Make straight in the wasteland a highway for our God! Every valley shall be filled in, every mountain and hill shall be made low; the rugged land shall be made a plain, the rough country, a broad valley. Then the glory of the LORD shall be revealed, and all people shall see it together; for the mouth of the LORD has spoken.
Our self-issued license to deceive is actually a self-imposed prison sentence that keeps us captive to our fallen nature. We can never be truly free in mind and body until we are spiritually free. As Peter implies in our second reading (2 Pt 3:8-14), we shouldn’t wait until some imagined statute of limitations on our frailties expires. We’ll be waiting an awfully long time. One of God’s days is like a thousand years to us. And truth is not subject to time anyway. It is constant as the North Star. By navigating our lives by it we will always be ready when God is ready to call us to account.
The day of the Lord will come like a thief, and then the heavens will pass away with a mighty roar and the elements will be dissolved by fire, and the earth and everything done on it will be found out. … Therefore, beloved, since you await these things, be eager to be found without spot or blemish before him, at peace.
That peace is the mark of a child of God. Whoever feels that peace knows the power of the Holy Spirit. In Sunday’s gospel reading (Mk 1:1-8) we meet John the Baptist, the embodiment of one of Isaiah’s promises. His entrance on the public stage was documented at the very top of Mark’s gospel: Behold, I am sending my messenger ahead of you; he will prepare your way. The Baptist preached with a courage made possible by the Holy Spirit, and he promised the arrival of the One who would disseminate that spirit worldwide:
“One mightier than I is coming after me. I am not worthy to stoop and loosen the thongs of his sandals. I have baptized you with water; he will baptize you with the Holy Spirit.”

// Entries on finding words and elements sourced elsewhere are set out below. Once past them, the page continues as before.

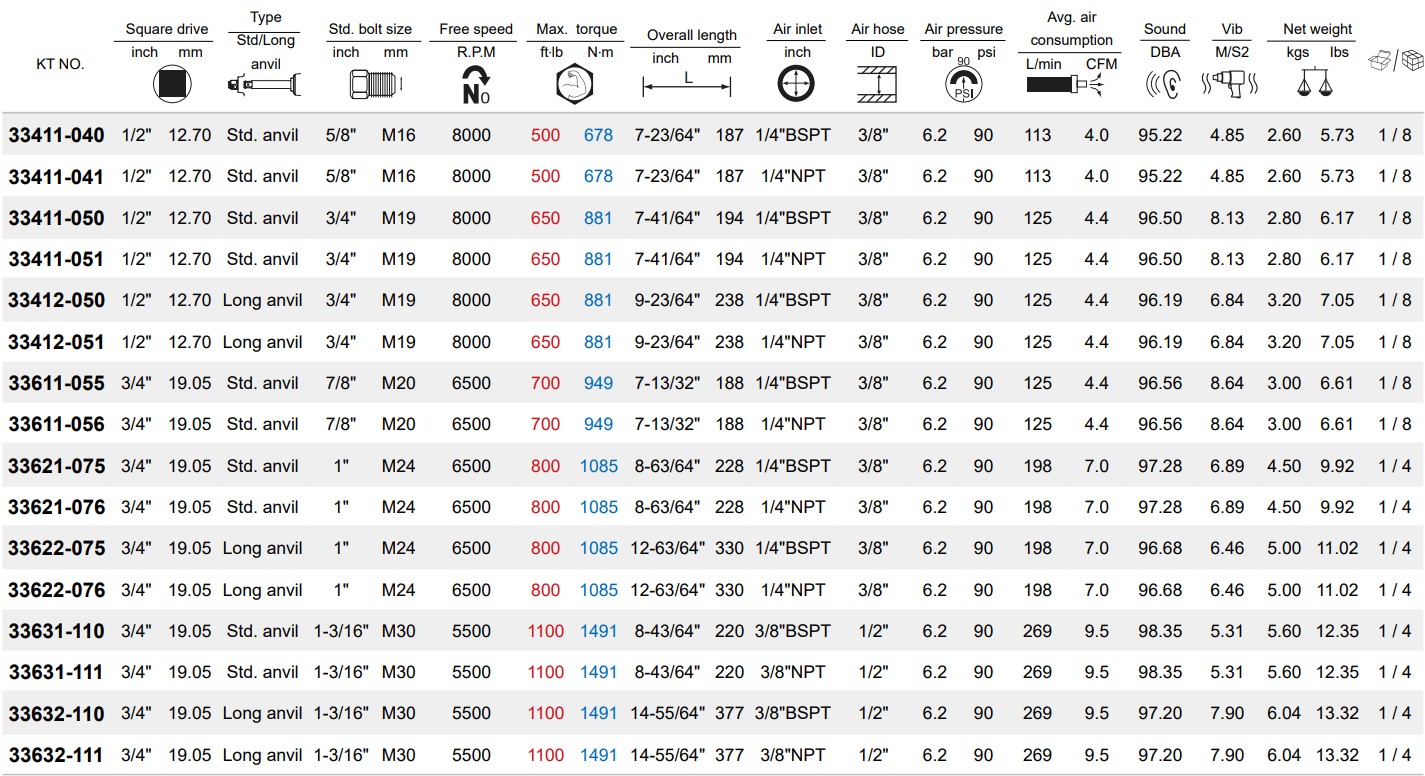
Task: Click the sound level ear icon
Action: (1164, 85)
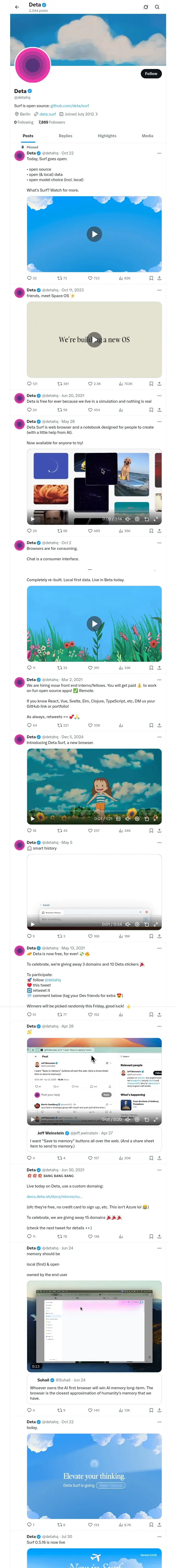Share the 'Browsers are for consuming' post

(160, 668)
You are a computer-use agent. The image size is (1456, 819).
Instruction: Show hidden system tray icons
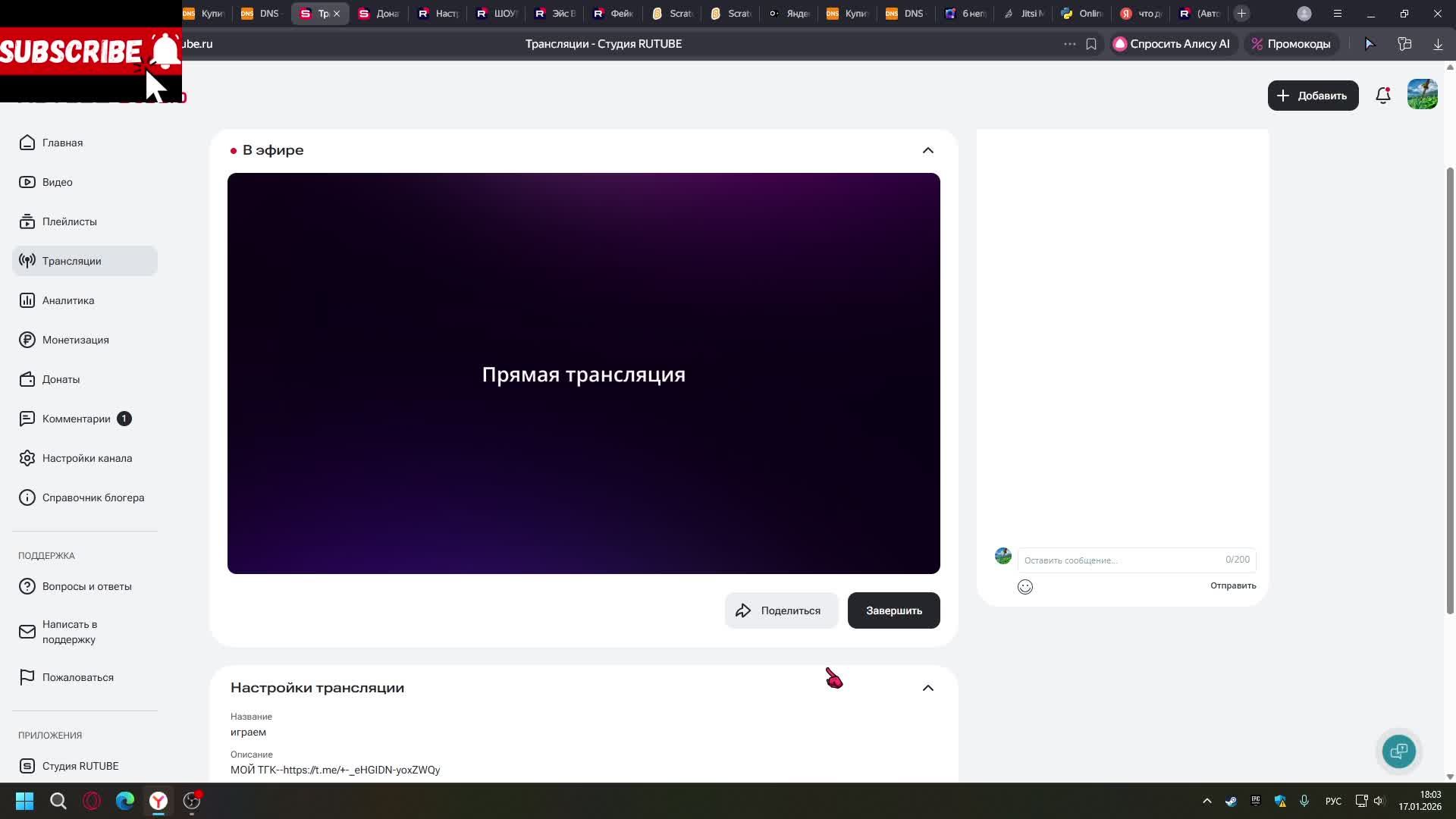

Where did the Baptist find the courage to speak of the One who would change the world and threaten those with the license to kill him? He inherited it while in his mother Elizabeth’s womb. We know that because his mother testified to Mary the effect that being near the Mother of God was having on the baby within her: For at the moment the sound of your greeting reached my ears, the infant in my womb leaped for joy.
All children of God are blessed with the same inborn right to inheritance of spirit the Baptist had. They just need to remember Isaiah’s other promise—the one that inspires the courage to abandon our situational righteousness for the real thing:
“Even should a mother forget the infant in her womb, I will never forget you!”